**Material provided**

----------------

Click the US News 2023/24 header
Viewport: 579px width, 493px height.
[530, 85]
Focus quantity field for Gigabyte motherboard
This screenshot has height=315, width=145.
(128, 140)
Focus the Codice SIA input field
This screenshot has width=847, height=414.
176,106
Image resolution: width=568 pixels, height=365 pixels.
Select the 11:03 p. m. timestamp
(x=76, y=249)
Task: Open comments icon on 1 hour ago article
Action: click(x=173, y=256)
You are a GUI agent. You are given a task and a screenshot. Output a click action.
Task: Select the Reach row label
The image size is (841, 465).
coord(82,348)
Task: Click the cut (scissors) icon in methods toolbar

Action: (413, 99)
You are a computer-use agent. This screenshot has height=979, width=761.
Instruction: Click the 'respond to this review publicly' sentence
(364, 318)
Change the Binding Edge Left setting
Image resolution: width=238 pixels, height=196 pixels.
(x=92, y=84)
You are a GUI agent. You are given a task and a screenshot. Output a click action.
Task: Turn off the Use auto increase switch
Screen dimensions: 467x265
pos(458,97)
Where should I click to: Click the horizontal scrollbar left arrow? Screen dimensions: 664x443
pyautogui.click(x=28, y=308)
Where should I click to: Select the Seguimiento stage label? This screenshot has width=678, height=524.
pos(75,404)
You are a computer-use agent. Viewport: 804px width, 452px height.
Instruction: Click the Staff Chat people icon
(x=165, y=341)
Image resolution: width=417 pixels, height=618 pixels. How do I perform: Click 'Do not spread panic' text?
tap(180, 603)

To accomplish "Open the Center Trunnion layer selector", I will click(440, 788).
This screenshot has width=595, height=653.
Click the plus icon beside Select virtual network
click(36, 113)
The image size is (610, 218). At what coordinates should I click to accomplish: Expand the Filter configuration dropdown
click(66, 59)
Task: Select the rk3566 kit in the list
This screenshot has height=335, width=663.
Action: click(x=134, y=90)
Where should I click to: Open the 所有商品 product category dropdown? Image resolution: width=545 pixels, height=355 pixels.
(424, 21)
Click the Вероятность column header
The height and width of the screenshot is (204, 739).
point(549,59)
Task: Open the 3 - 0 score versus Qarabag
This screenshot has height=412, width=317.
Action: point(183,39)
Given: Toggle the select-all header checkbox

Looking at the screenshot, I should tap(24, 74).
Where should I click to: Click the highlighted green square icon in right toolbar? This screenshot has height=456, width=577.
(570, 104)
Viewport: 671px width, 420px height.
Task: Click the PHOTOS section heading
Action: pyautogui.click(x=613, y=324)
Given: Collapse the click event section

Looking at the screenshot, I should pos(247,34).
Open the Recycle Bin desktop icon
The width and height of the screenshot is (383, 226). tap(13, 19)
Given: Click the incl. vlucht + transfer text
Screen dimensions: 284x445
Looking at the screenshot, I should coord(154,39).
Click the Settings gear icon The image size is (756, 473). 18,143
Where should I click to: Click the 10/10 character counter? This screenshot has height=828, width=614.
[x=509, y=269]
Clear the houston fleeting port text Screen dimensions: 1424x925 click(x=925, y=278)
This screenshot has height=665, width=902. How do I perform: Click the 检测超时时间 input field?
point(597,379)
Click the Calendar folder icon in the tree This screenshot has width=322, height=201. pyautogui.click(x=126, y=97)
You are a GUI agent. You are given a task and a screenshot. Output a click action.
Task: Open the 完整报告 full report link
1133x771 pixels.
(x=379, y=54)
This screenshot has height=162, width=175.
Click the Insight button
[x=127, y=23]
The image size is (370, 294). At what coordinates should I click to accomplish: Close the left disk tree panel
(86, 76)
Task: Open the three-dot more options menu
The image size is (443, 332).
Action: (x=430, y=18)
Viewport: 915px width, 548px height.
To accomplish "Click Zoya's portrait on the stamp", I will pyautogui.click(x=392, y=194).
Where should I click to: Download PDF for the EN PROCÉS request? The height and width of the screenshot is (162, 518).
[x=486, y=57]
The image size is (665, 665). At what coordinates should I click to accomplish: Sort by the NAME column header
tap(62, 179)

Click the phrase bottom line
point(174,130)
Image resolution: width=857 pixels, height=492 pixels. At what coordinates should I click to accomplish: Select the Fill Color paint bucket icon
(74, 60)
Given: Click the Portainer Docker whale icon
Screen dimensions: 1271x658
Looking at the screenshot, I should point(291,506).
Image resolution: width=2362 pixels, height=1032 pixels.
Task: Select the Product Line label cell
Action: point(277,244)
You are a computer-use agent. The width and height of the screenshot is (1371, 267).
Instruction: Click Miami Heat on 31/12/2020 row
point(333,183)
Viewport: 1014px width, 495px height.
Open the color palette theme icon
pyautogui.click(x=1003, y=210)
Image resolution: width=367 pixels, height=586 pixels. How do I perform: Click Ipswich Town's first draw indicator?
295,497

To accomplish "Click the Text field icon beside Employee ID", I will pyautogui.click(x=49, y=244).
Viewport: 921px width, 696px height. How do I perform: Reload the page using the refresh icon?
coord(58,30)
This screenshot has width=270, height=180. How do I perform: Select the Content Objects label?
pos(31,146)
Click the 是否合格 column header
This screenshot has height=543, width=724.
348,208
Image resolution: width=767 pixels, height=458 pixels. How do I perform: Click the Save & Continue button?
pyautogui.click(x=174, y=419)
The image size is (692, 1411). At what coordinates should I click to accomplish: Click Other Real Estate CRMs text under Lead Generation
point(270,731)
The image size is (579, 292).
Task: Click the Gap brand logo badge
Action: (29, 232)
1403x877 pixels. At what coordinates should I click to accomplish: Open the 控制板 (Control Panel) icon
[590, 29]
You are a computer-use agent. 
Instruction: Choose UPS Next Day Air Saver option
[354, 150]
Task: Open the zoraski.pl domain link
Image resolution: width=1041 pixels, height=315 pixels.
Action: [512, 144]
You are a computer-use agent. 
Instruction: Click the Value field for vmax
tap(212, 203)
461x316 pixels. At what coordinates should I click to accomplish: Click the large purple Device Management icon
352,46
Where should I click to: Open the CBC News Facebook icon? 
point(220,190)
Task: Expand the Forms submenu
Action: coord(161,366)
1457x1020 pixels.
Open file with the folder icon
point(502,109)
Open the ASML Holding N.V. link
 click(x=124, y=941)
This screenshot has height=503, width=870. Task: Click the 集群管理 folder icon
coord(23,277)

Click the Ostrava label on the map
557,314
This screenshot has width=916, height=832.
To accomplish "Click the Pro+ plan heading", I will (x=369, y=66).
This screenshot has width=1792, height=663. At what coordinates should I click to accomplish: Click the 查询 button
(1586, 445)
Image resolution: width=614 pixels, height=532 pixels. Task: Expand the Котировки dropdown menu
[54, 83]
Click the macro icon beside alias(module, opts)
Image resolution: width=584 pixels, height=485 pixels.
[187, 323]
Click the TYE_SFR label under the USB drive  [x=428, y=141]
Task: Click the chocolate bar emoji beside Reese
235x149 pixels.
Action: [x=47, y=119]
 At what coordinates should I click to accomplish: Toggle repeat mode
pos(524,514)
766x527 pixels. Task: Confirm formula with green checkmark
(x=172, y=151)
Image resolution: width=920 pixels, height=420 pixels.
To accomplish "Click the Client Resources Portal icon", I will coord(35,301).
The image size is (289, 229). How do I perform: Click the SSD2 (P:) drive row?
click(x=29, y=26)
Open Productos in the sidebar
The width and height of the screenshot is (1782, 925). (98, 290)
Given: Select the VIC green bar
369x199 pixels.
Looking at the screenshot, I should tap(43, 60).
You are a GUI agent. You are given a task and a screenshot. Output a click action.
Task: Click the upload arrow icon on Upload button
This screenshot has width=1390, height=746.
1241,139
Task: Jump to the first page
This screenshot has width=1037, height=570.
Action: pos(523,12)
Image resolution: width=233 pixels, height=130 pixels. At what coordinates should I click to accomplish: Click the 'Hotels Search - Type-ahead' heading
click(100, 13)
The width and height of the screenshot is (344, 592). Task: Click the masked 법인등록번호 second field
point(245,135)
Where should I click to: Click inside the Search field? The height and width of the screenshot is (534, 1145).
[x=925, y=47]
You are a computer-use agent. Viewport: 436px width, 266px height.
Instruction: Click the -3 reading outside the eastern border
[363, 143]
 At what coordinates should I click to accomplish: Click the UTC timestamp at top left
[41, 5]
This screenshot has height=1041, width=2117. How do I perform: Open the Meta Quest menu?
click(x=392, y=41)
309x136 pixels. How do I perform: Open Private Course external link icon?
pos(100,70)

----------------

**What to do**
Above are the records; copy exactly the lines from the line with "Where should I click to: Click the horizontal" through the line with "Click the Вероятность column header", both included.

**Result of this task**
Where should I click to: Click the horizontal scrollbar left arrow? Screen dimensions: 664x443
pyautogui.click(x=28, y=308)
Where should I click to: Select the Seguimiento stage label? This screenshot has width=678, height=524.
pos(75,404)
You are a computer-use agent. Viewport: 804px width, 452px height.
Instruction: Click the Staff Chat people icon
(x=165, y=341)
Image resolution: width=417 pixels, height=618 pixels. How do I perform: Click 'Do not spread panic' text?
tap(180, 603)

To accomplish "Open the Center Trunnion layer selector", I will click(440, 788).
This screenshot has width=595, height=653.
Click the plus icon beside Select virtual network
click(36, 113)
The image size is (610, 218). At what coordinates should I click to accomplish: Expand the Filter configuration dropdown
click(66, 59)
Task: Select the rk3566 kit in the list
This screenshot has height=335, width=663.
Action: click(x=134, y=90)
Where should I click to: Open the 所有商品 product category dropdown? Image resolution: width=545 pixels, height=355 pixels.
(424, 21)
Click the Вероятность column header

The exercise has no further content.